In our case, the choice of initial approximation is obvious: set $$E^{(0)}_\gamma =\text{(constant)} = E_b$$. Then $$E^{(1)}_\gamma = E^\mathstrut_b + E_b^2/2Mc^2$$ is the approximate answer you wanted to obtain, and $$E^{(2)}_\gamma - E^{(1)}_\gamma = E_b^3/2(Mc^2)^2 + E_b^4/8(Mc^2)^3\approx E_b^3/2(Mc^2)^2$$ is a good guess as to the error of that answer.

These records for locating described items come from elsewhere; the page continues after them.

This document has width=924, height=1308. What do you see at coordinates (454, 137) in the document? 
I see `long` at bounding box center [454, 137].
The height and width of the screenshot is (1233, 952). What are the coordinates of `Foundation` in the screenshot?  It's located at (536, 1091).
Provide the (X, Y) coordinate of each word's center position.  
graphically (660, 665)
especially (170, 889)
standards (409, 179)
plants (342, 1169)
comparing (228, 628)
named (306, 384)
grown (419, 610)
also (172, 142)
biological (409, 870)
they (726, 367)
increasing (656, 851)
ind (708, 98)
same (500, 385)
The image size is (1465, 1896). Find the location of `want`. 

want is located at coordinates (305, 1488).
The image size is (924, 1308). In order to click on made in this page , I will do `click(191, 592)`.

3. Now all of that was unnecessary in this particular case, of course; we could have just as well solved the quadratic equation and approximated the solution (ignoring the root of order $$Mc^2$$ that makes no sense with the nonrelativistic equations you used): \begin{align} E_\gamma &{}= Mc^2 -\sqrt{(Mc^2)^2 - 2Mc^2E_b}\\ &{}= Mc^2\,\left(1 - [1 - 2E_b/Mc^2]^{1/2}\right)\\ &{}\stackrel{\text{(B)}}{=} Mc^2\,\Bigl(1 -\Bigl[1\\ &\qquad{}+ (1/1!)(1/2)(-2E_b/Mc^2) \\ &\qquad{}+ (1/2!)(1/2)(1/2-1)(-2E_b/Mc^2)^2 \\ &\qquad{}+ (1/3!)(1/2)(1/2-1)(1/2-2)(-2E_b/Mc^2)^3 +\cdots\Bigr]\Bigr)\\ &{}= Mc^2 - Mc^2 + E^\mathstrut_b + E_b^2/2Mc^2 + E_b^3/2(Mc^2)^2 +\cdots\\ &{}= E^\mathstrut_b + E_b^2/2Mc^2 + E_b^3/2(Mc^2)^2 +\cdots \end{align} Here, equality (B) uses the binomial formula for exponent $$1/2$$. Yes, it works for fractional exponents as well, except that you obtain a (potentially) infinite sum instead of a finite one.

4. You see that the result is the same (yay! math works!), but I think successive approximation is clearer. More importantly, it does not require you to find the exact solution, so it may be used when you can’t (which is most of the time). Also, finding an exact solution only to approximate it is a little bit silly (if sometimes necessary): the very point of approximate solutions is that they should be easier to find.